Kılıçdaroğlu’nun konuşmasından öne çıkan kısımlar şu formda:
Elbette ki beşerler kanılarını kelamlarıyla, sazlarıyla, sinemalarıyla, romanlarıyla anlatırlar. Biz bütün bunların tamamına bizimle birebir görüşü paylaşmasalar bile hürmet duymak zorundayız. Bugün 2 Temmuz. Madımak olaylarına gelmek istiyorum. Beşerler sazlarıyla kelamlarıyla panelde bir şeyler anlatmak istediler. 2 Temmuz’da Madımak’ta insanlık katliamı yaşandı. Bunu unutmayacağız, unutturmayacağız. Şunun bilinmesi çok kıymetli. Bir insanı, kanısını, siyasi görüşünü beğenmeyebilirsiniz. Fakat bir insanı yakamaz, öldüremezsiniz. Ancak kini ve öfkeyi de asla yüreğimizde tutmamalıyız. Kini ve öfkeyi bir tarafa bırakacağız. Geçmişteki kusurları bir kenara bırakacağız. Eren Aysan bugün Cumhuriyet Gazetesi’nde hoş bir yazı yazmış.
-Ergenekon’a 12 yıl sorun “pardon” deniyor; 12 yılda bu ailelerin çektiği dramın hesabını, hapishanede ölenlerin hesabını kim verecek
-Tuncay Özkan 6 yıl mahpus tutuldu. Hatası yok diyorlar. Hesabı kim verecek? Bir ülkenin genel kurmay lideri terörist diye tutuklanıyorsa bunun hesabını kim verecek?
-Bütün bu Ergenekon süreci yaşanırken, gerisinde siyasal bir takviye vardı. Devrin başbakanı zırhlı aracını savcıya vermişti.
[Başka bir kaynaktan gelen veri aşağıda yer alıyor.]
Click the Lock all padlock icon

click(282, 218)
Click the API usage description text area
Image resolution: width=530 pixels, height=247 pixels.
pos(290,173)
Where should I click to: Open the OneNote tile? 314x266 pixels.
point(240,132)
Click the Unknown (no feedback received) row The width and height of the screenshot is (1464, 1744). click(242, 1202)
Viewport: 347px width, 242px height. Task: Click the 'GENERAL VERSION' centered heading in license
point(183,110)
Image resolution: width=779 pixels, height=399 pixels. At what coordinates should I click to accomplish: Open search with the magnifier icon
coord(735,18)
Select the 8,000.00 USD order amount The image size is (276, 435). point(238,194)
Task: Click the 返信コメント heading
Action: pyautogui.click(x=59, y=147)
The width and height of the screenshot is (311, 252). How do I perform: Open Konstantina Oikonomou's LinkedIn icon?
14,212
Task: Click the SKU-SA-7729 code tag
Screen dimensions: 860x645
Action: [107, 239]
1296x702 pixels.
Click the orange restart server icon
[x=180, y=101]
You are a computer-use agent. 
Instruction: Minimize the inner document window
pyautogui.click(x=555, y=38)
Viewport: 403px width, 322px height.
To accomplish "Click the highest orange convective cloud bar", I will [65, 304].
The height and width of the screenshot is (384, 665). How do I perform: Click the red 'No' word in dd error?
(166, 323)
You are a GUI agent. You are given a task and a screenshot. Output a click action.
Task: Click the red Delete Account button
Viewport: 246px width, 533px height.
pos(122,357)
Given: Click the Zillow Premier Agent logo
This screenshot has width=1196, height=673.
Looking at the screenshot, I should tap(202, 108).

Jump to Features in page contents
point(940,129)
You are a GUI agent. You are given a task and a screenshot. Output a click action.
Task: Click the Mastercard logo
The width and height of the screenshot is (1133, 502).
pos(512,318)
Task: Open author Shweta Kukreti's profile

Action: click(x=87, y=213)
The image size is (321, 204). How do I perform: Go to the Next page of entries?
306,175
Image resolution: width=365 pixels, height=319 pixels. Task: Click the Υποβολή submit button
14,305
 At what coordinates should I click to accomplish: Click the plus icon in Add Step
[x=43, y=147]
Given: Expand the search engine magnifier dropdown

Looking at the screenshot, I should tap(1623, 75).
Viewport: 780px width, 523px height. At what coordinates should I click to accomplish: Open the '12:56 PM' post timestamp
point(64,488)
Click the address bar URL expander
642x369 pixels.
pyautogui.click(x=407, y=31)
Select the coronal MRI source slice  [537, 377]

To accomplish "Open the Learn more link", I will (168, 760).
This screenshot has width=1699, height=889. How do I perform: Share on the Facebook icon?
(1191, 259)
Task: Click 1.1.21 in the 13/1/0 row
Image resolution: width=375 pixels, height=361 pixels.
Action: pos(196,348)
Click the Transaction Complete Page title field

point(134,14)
Bu savcı devletin resmi savcısıydı.
-Ben bu davaların savcısıyım demişti. Artık sormak istiyorum o bireye. O bireye sormak istiyorum şad musun hicap mı duyuyorsun? Ben bunu öğrenmek istiyorum. Tekrar biz kandırılmışız mı diyeceksin? Binlerce kişiyi, aileyi mahkum ettiler. Yazıktır, günahtır. Adalet burada mı?